The pier at Prybil Beach in Glen Cove is closed for repairs for the foreseeable future.
Mayor Tim Tenke said scuba divers discovered that some areas of the pier were broken during a beach cleanup earlier this month. He said the city hired engineers to investigate, who found that several areas of the pier were either broken, weakened or completely detached from the pier itself.
Some of the timber columns which hold up the pier have been worn down due to pounding waves and storms, Tenke said, making the pier an unsafe place for people to walk. The columns need to be reattached and re-secured before the pier can be used again.
“I’m not saying that it’s an imminent risk of collapse,” Tenke said, “but let’s not push our luck and tempt fate.”
Tenke said the city would likely have an idea of the repairs’ cost next month and work would begin as soon as possible.
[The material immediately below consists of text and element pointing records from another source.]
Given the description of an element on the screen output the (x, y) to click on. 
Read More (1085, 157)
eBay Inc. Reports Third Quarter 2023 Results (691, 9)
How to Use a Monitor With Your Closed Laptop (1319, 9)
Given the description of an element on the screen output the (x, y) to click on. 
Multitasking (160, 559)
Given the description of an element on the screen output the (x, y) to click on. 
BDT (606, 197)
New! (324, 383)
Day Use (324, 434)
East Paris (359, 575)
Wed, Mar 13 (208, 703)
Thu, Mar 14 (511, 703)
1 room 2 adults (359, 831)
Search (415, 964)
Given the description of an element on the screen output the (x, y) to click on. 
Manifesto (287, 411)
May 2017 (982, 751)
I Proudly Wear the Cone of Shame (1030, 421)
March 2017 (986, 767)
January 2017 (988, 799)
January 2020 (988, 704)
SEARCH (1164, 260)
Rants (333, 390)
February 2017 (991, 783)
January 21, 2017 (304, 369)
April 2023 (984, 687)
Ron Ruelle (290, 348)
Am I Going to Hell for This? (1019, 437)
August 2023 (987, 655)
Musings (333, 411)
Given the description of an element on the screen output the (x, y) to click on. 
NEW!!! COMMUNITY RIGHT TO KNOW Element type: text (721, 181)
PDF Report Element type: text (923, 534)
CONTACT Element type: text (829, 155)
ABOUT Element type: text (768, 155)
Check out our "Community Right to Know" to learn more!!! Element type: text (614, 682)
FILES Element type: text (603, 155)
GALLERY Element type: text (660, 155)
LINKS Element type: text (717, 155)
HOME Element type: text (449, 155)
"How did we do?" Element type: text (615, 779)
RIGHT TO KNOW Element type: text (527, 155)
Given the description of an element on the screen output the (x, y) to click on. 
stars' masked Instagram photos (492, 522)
In the meantime, residents can fish from the beach.
Some residents were not happy with the closing of the pier, saying that it is one of the few spots for local fishing enthusiasts to go.
Anthony Esteves said it wasn’t long before the Pryibil Beach pier closed that he was fishing there, adding that he was shocked to see it closed.
“Up until late October you had 20 to 30 people fishing off that pier,” Esteves said. “It’s a very popular fishing spot and quite frankly the only decent one we have in Glen Cove. It’s probably the best fishing spot on the entire Gold Coast.”
Many anglers like himself take what they catch and bring the fish home to stock their freezers. Esteves said that fish is also given to local, less fortunate families.
He agreed that the pier is in need of repairs but disagreed that it was at risk for collapsing. The pier should not be closed until the repairs are ready to be made, he reasoned.
“People pay a lot of money to live in this town,” he said. “A lot of people who do not fish, they like to go see those million dollar sunsets at the end of the pier. It’s a de-stressor; it’s inspirational for artists and writers. It’s nice to have the fresh salt air to breath in.”
Fellow fisherman Adam Sotiryardis, an avid fisherman, said he prefers to fish to the left or the right of the pier during high-tide, which brings him the best results. But while he understands the need for the repairs, the closing of the pier, he said, speaks to the restricting of access to bodies of water for fish enthusiasts across the North Shore and across Long Island.
“Glen Cove is closing that parking lot at 9 or 10 p.m. and most of the fishing that people are trying to do at that pier is for nocturnal fish,” said Sotiryardis, a member of several fishing organizations. “We’re Long Islanders. We choose to live here because we’re surrounded by water and we have access to fishing. But in the last 40 years, as areas off Long Island have become more affluent, people want to limit the access to the water.”
Morgan Island comes to mind when thinking about limited access, he said. There are two legal fishing spots there with no parking on either side of the street.
To prevent more limited access to fishing, he said, the pier should be completed before fishing season begins again in the spring. “On April 15, everyone wants to go out and fish for striped bass,” he said.
It is not clear when the repairs on the pier will be finished.